Specific support to encourage sustainable trade and eliminate illegal trade should become a key element of China’s aid policy in Africa. Greater resources are needed for monitoring and enforcement measures, such as cargo inspection.

Currently less than 2% of cargo traffic from Africa is inspected, enabling criminals to conceal the true origin, ownership and content of container cargo.

Chinese based in Africa in general, and Zimbabwe in particular, need to be made aware of environmental laws and policies, while China should develop and implement well researched demand reduction campaigns to influence consumer behaviour with a view to reducing demand for products of illegal origin.

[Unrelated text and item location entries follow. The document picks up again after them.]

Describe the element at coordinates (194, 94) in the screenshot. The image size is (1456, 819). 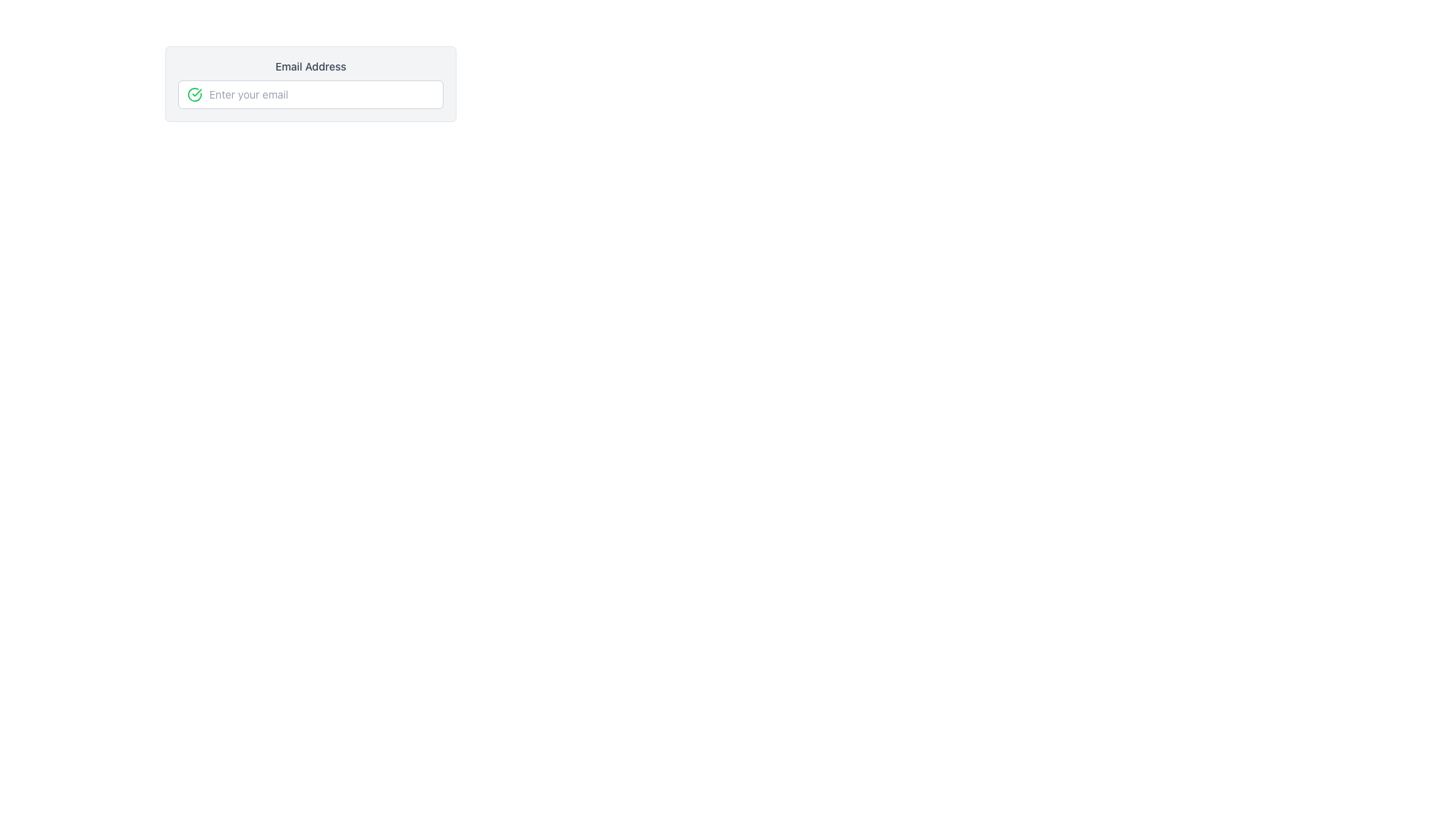
I see `the validation icon located to the left of the email input field, which indicates successful validation of the email input` at that location. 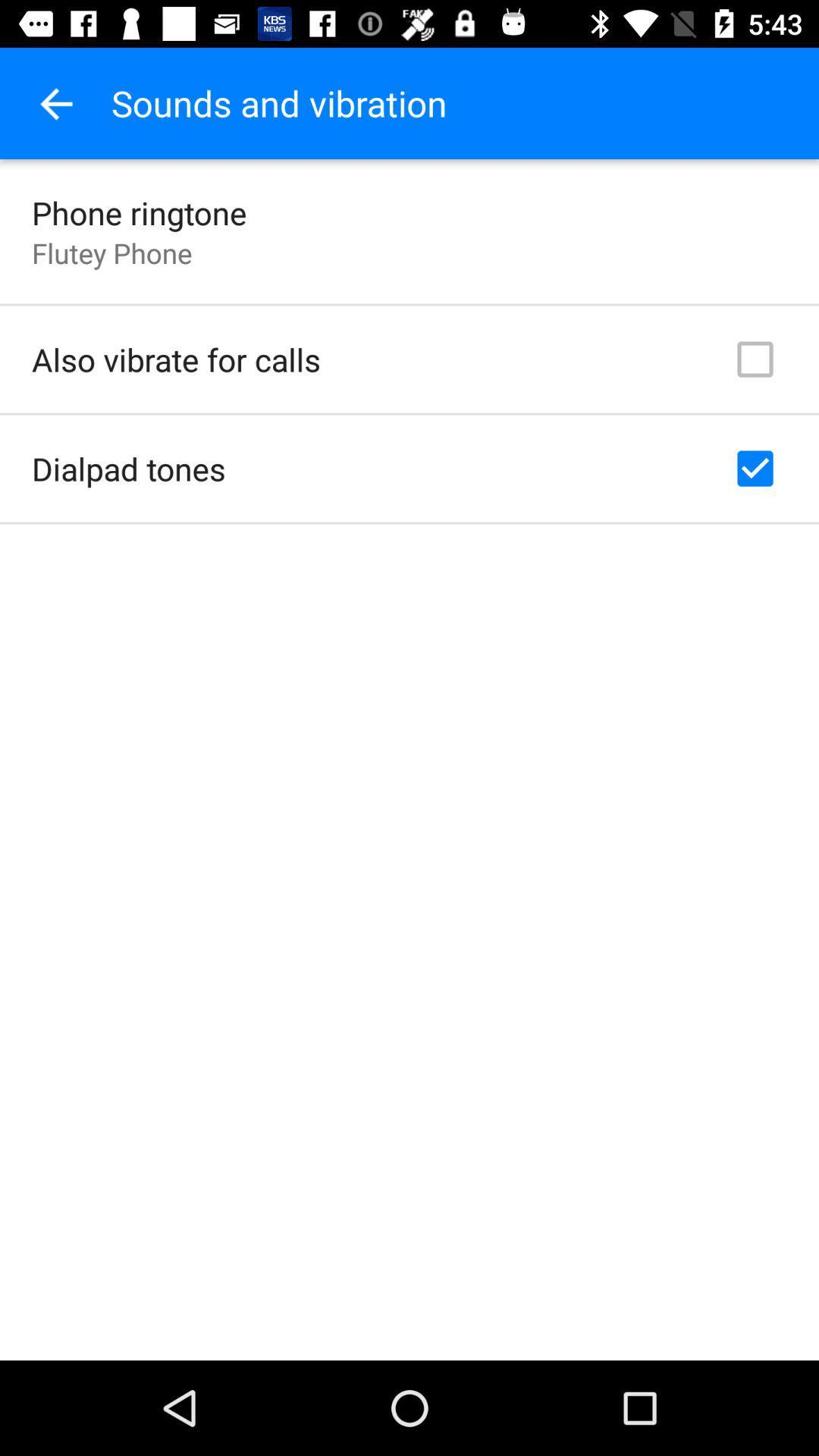 What do you see at coordinates (175, 359) in the screenshot?
I see `item above dialpad tones` at bounding box center [175, 359].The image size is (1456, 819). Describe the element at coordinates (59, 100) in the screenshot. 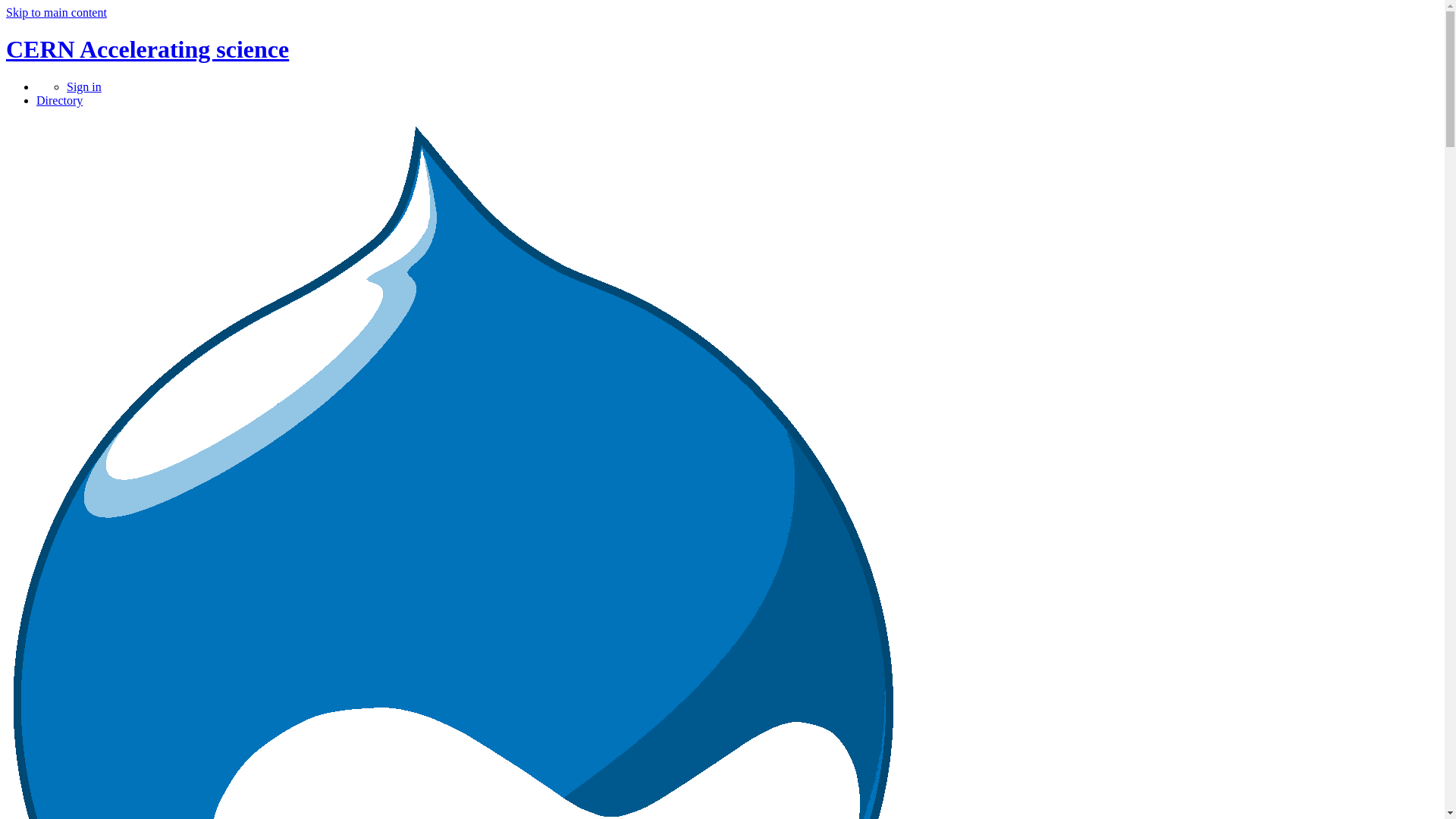

I see `'Directory'` at that location.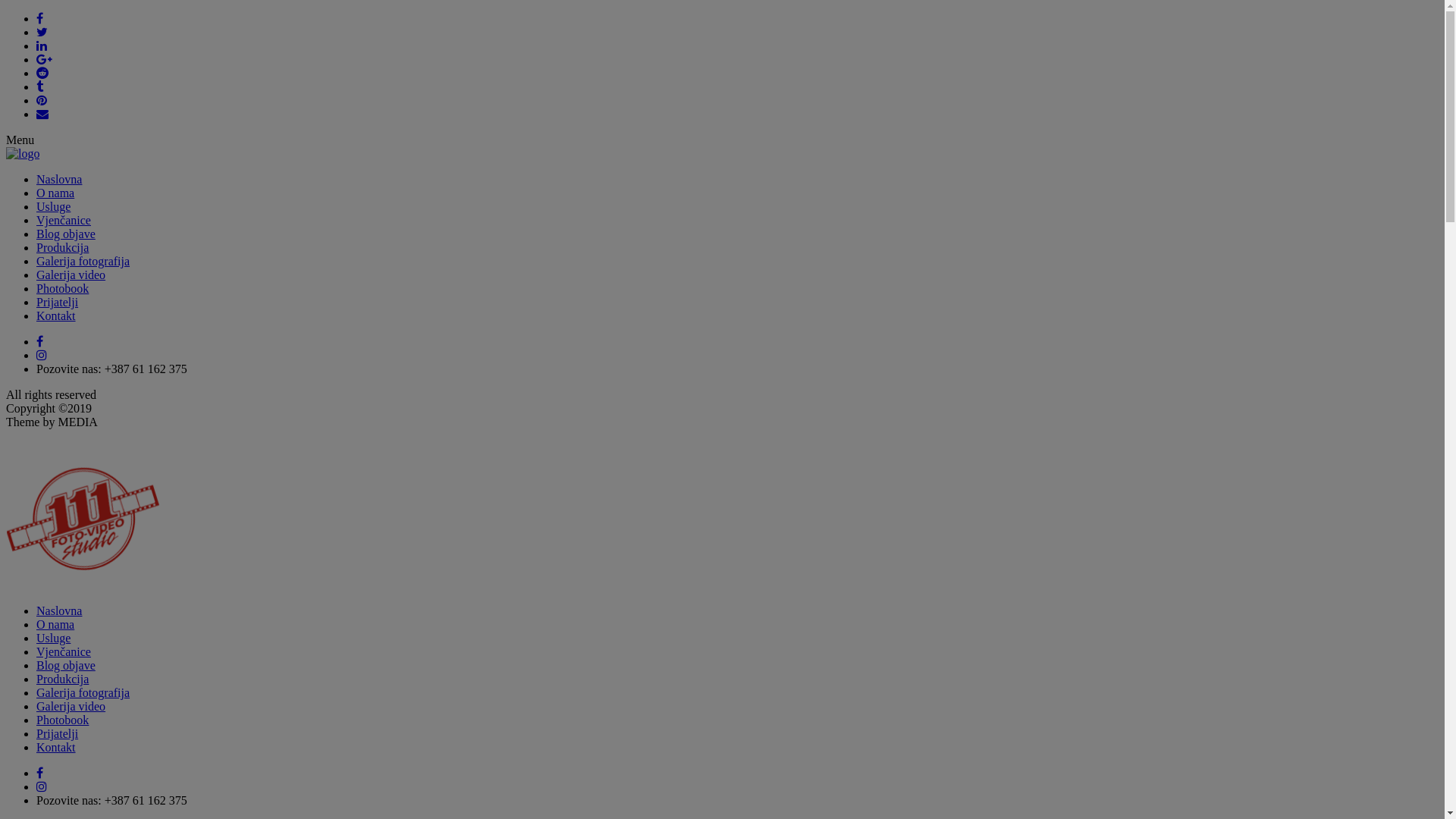  Describe the element at coordinates (55, 746) in the screenshot. I see `'Kontakt'` at that location.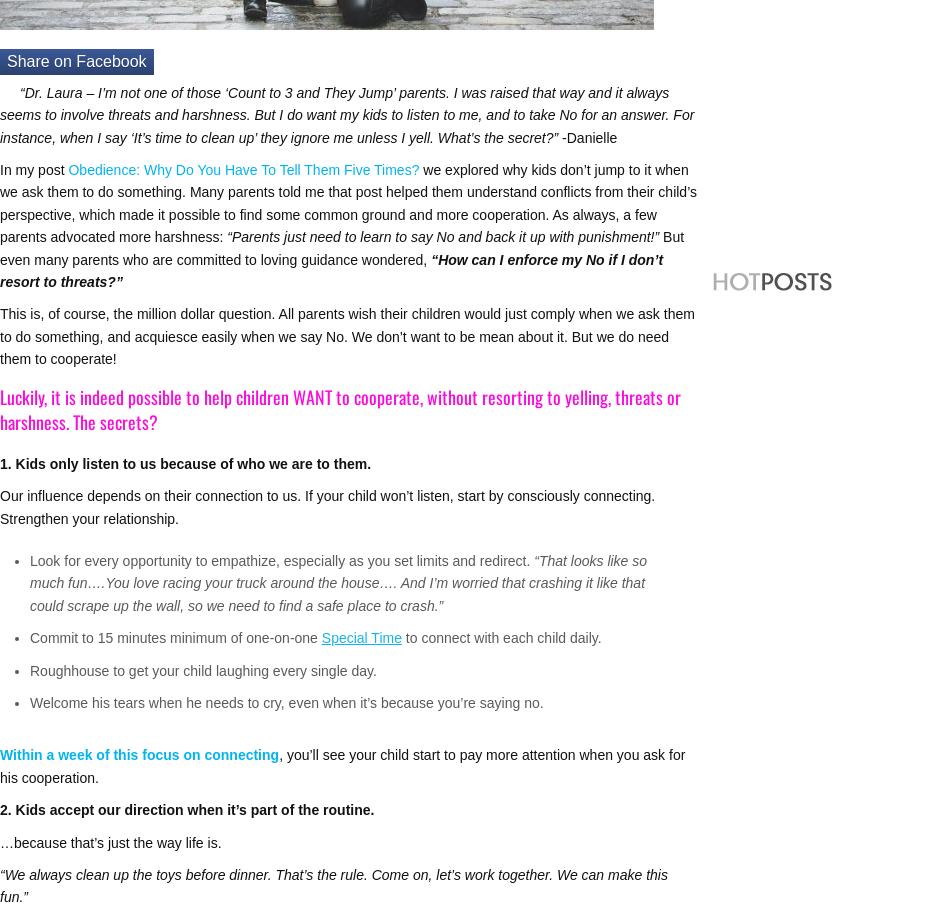  Describe the element at coordinates (330, 269) in the screenshot. I see `'“How can I enforce my No if I don’t resort to threats?”'` at that location.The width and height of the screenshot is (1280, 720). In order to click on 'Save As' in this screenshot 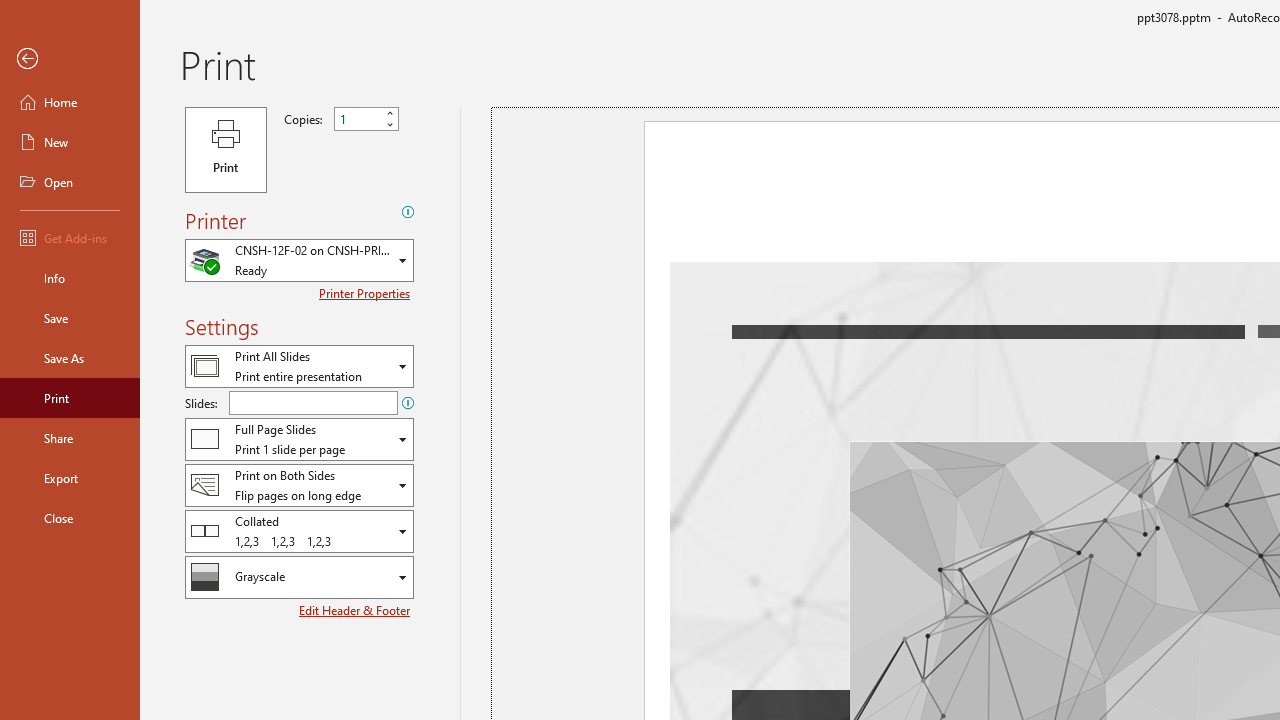, I will do `click(69, 356)`.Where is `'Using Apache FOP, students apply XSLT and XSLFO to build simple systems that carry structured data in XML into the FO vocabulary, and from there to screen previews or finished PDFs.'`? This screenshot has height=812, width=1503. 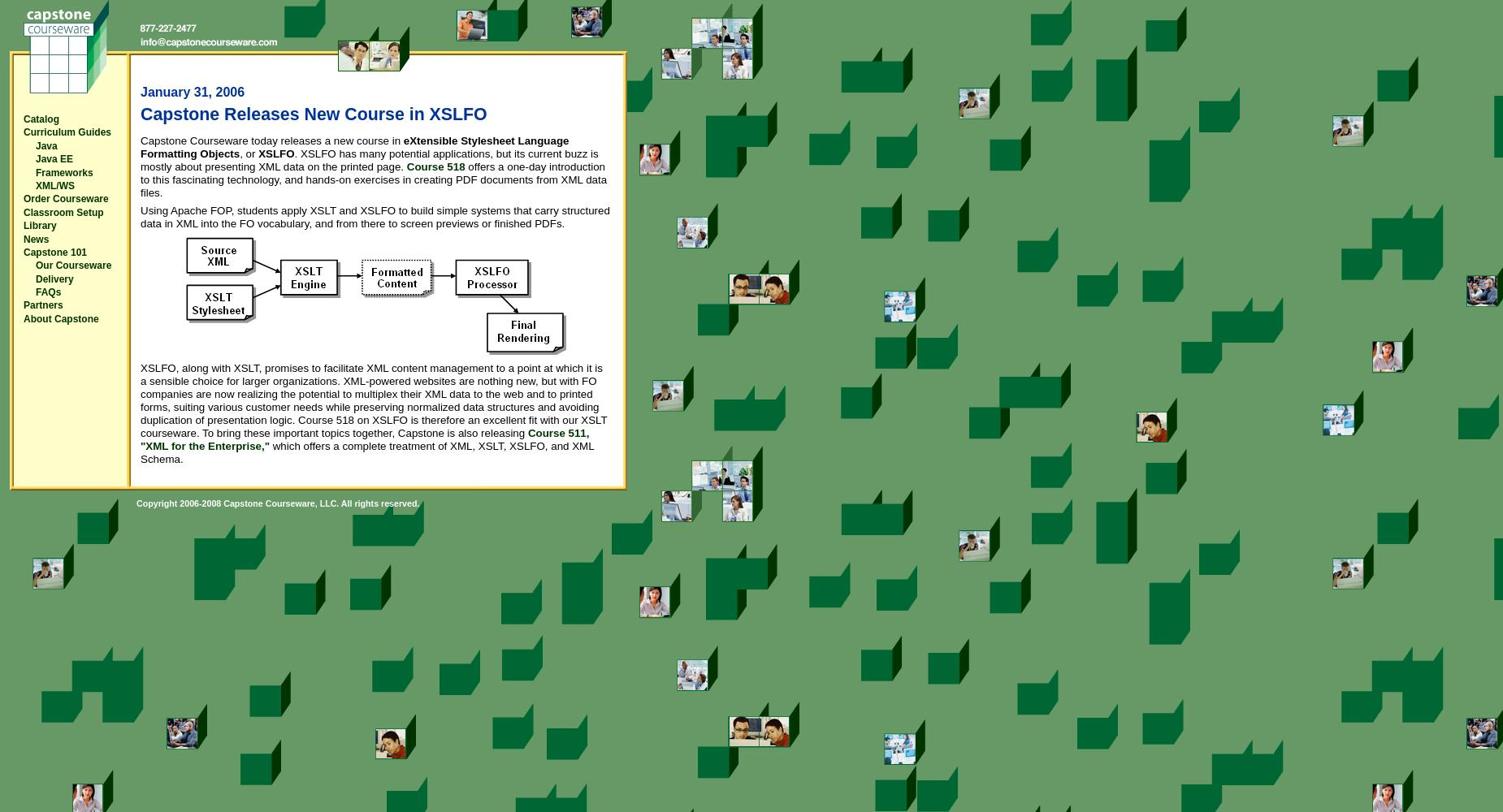
'Using Apache FOP, students apply XSLT and XSLFO to build simple systems that carry structured data in XML into the FO vocabulary, and from there to screen previews or finished PDFs.' is located at coordinates (374, 217).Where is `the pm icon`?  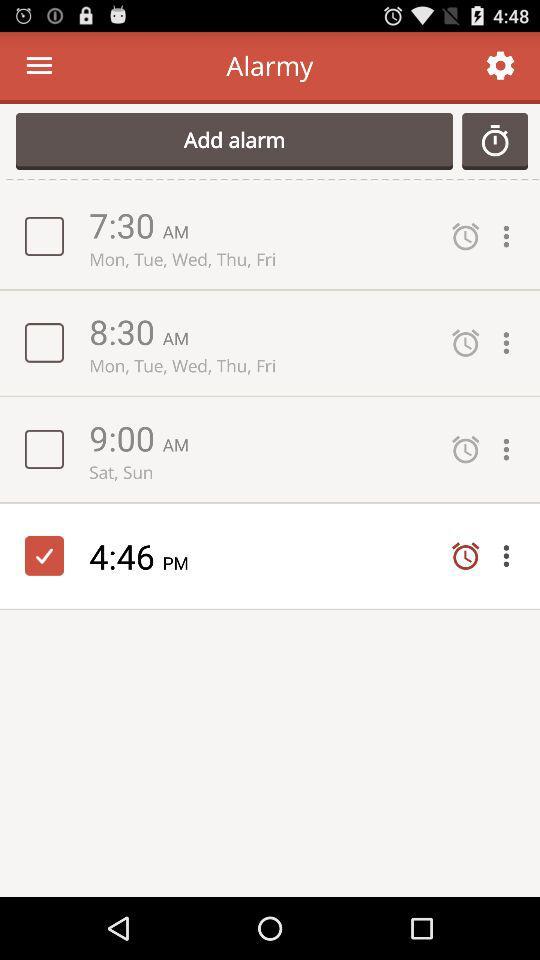
the pm icon is located at coordinates (182, 562).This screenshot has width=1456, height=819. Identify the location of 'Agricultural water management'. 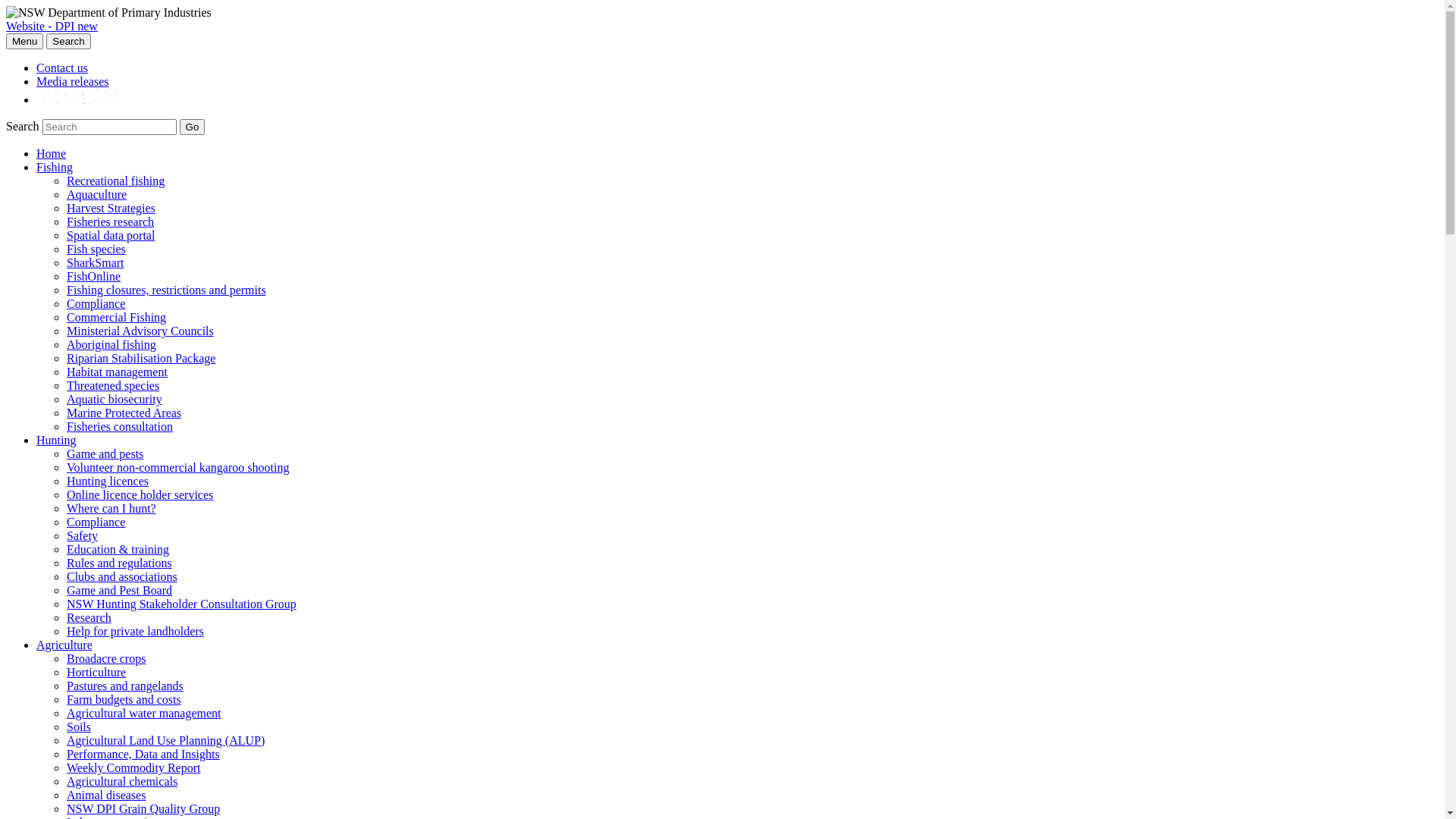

David Newton, Head of Traffic East Southern Africa argued there has never been a greater urgency for China and Africa to put into action their commitments towards environmental sustainability and to direct significant resources towards addressing rising concerns over the levels of illegal and unsustainable trade in wildlife.

There is no doubt China is Africa’s largest trading partner, with overall trade values estimated to be over one trillion Yuan (US$160 billion) per annum.

The rising influence of China within Africa creates multiple opportunities for growth in trade between key Africa and China, including within the wildlife trade sector—the trade of wild fauna and flora products, including timber and fisheries.

Hence, sustainable utilisation of Africa’s wildlife resources can lead to positive development and growth for trading partners, while unsustainable wildlife trade depletes Africa of its natural wealth, and illegal trade inevitably leads to a growth in organised criminal activities, with the potential to create political instability.

Although the rapid growth in Chinese investment and aid in Africa has largely been welcomed, there have always been concerns over the levels of unregulated trade in natural resources, including those involving timber and fisheries, while poaching of Africa’s elephants is running at record levels.

It is hoped, however, that the recent 5th Ministerial Conference of Forum on China-Africa Co-operation provided an opportunity for countries to transform the wildlife trade dynamics from Africa to China, leading to a significant reduction in illegal trade and supporting the sustainable trade in Africa’s wild plants and animals.

In this regard, should Africa burn its ivory stockpiles as a statement of intent against rising elephant poaching? “WWF supports Gabon’s decision and sees the move as an indication of the country’s commitment to curbing elephant poaching and the illegal ivory trade,” said Stefanie Conrad, WWF Central Africa Regional Programme Office Representative.

The decisions taken at last week’s Cites Standing committee could perhaps ratchet up pressure on a number of countries to be held accountable over their failure to deal with rampant poaching and illegal trade, but no sanctions or punitive measures were agreed.

Perhaps with elephant poaching and illegal trade in ivory reaching new heights, we should not be shy about using Cites trade suspensions as an international tool to prevent a full-blown elephant crisis.